— START OF Text provided —

WickedEye's Quotient

12/16/2005 at 07:09

Love Song For A Narwhal

I stated below that I worship and adore the scientific method, but now seems like a good time to explain why.

They’ve just discovered what the narwhal’s tusk does.

It’s amazing. Incredible. This is an object that has been sought and sold and beatified and bought, that has had theories and tales and legends and lies form around it for more than a thousand years. During all that time, no one has known what purpose it served.

But now we know. And we know because of scientific research on the narwhal.

I first read about narwhals when I was 7. I was glutted with the Brothers Grimm and Hans Christian Andersen (another of my hobbies is collecting myths and fairy tales) and Charles Perrault; we had an entire Encyclopaedia Britannica, so I looked up unicorns. And after reading that “unicorn horns” were really narwhal tusks, I looked up narwhals. Even at 7 I was mystified and intrigued by the fact that no one really knew what purpose their horns served, but after I delved more deeply into evolutionary theory, I more or less dismissed the whole thing as the whale version of a panda’s thumb.

Not so. The narwhal’s tusk is a sensory organ of extraordinary sensitivity, with an atypical configuration (nerve exposure to extreme Arctic conditions, lessening of nerve density from tip to base) that is uniquely adapted to convey a great deal of information. Theories about its sensitivities include salinity measurements, sound wave detection, and electrical sensing through a piezoelectric effect generated through the unique dentin structure of the horn. Fabulous- and unguessed at, until now.

To deviate from the flow of this discussion for a moment, I’ve always said that everyone has a religion- a way they explain the world to themselves and make it make sense. In that sense, I consider science- the scientific method- to be the only religion I have.

— END OF Text provided —

### Given request
According to the narwhal post, what kind of organ is the narwhal's tusk? The listing has no connection to the narwhal post.

— START OF Given data —

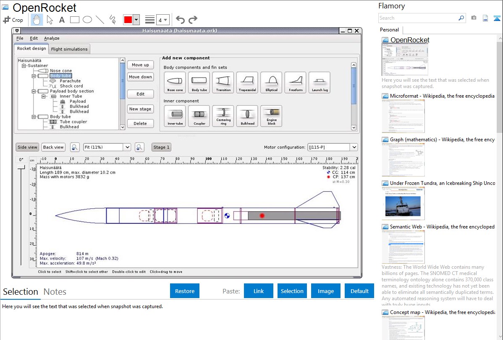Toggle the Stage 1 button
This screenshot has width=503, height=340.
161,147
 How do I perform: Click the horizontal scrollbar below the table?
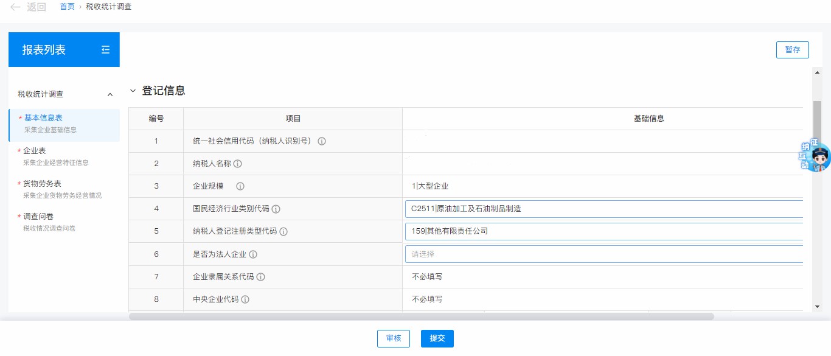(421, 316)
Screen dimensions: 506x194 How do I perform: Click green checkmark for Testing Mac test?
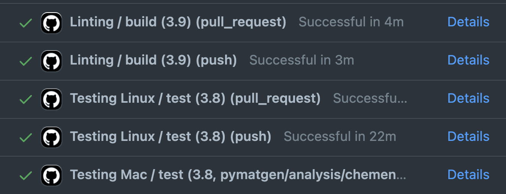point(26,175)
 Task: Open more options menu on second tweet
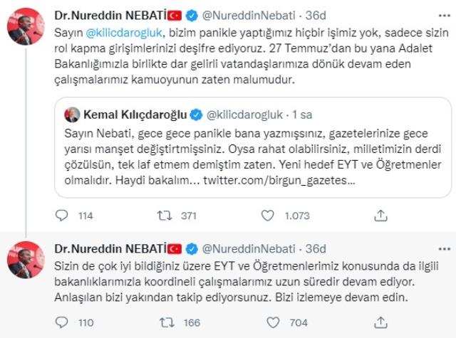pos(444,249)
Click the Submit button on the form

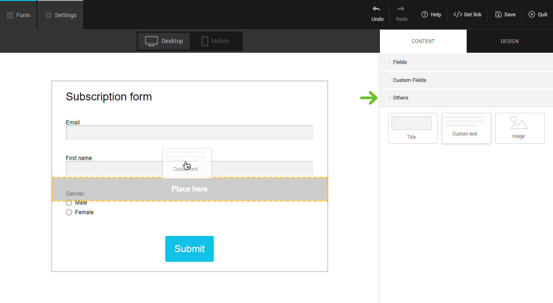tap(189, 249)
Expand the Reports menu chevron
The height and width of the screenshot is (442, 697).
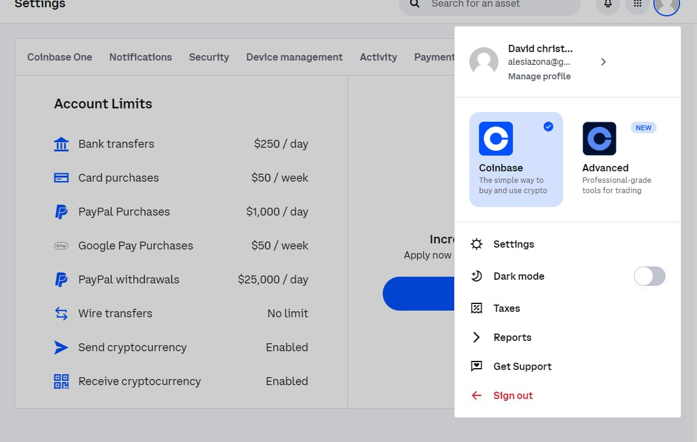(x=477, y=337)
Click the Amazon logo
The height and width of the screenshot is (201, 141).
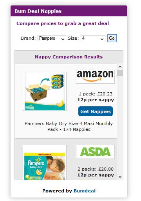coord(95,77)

— END OF Given data —

### Full output
A sensory organ of extraordinary sensitivity.